Japan fans in Singapore celebrate World Cup qualification, await Brazil clash
Japan became the first nation to punch their ticket to the 2026 FIFA World Cup, and the expatriate community in Singapore isn't waiting to party
Japan’s national football team just did something no other country managed to do first: lock in a spot at the 2026 FIFA World Cup. The qualification came after a victory over Bahrain in the AFC qualifiers on May 26, 2026, making Japan the earliest nation to officially book their place in the tournament.
For Japanese fans living in Singapore, that was reason enough to take the celebration public. Gatherings broke out across the city-state as expatriates and supporters marked what has become a deeply familiar, yet still emotionally charged, ritual. This is Japan’s eighth consecutive World Cup appearance, a streak dating back to their debut on the global stage in 1998.
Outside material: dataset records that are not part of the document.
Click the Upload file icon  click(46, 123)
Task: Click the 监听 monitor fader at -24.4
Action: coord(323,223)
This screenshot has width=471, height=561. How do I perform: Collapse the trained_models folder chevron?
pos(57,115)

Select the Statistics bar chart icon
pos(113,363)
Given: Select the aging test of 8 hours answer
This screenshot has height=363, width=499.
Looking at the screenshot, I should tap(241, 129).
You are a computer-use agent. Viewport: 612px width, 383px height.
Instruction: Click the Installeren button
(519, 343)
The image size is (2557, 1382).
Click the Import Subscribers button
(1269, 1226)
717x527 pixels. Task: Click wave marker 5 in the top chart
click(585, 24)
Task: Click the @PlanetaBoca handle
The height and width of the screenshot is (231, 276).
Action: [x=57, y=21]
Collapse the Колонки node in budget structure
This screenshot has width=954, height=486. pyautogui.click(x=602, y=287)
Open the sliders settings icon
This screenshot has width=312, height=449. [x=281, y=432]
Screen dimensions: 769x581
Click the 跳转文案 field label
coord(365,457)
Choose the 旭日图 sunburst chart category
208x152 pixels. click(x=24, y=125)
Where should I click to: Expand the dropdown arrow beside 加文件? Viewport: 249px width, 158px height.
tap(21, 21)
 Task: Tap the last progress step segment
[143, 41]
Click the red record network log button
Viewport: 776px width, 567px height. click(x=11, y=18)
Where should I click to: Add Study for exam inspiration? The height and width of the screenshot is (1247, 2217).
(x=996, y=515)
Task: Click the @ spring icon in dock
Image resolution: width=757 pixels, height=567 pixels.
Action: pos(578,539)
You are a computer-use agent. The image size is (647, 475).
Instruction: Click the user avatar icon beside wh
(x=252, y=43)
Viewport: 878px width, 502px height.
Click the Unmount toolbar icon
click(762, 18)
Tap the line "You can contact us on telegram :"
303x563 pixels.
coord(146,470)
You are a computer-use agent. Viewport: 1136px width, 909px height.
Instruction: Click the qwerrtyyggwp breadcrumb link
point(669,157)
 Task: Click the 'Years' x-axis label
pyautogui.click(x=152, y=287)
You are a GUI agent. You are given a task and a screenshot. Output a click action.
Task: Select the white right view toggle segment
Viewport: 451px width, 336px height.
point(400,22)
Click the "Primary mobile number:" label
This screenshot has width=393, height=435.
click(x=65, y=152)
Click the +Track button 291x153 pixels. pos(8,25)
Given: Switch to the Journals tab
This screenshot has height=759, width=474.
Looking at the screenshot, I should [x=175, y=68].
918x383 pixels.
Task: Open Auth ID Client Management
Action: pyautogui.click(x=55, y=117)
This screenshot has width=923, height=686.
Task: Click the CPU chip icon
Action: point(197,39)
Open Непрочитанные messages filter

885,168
A historic streak and a party to match
Eight straight World Cups is no small thing. For context, that unbroken run puts Japan among the most reliable qualifiers in Asian football history. Every four years since France 1998, the Samurai Blue have found a way to get it done.
The Brazil factor
With qualification secured, attention immediately pivots to the group-stage draw and one matchup in particular. Japan will face Brazil during the tournament, a fixture that carries enormous weight for both footballing cultures.
Brazil is home to the largest Japanese diaspora outside of Japan itself, and matches between the two nations always carry an extra layer of cultural significance.
Where crypto meets the World Cup
Kraken was named the Official Crypto Exchange Supporter of the FIFA World Cup 2026 in June 2026, placing a major crypto firm squarely in the middle of the planet’s most-watched sporting event.
Fan tokens are the other thread worth pulling. Major tournaments have increasingly become testing grounds for crypto-powered fan engagement. Fan token trading volumes tend to spike around qualification moments and marquee matchups. A Japan vs. Brazil group-stage game is exactly the type of fixture that could generate heightened activity in related token markets, particularly if either nation’s football federation has active partnerships in the space.
Singapore has positioned itself as a regulated crypto hub in Asia, and its large Japanese expatriate community creates a natural overlap between World Cup enthusiasm and crypto literacy.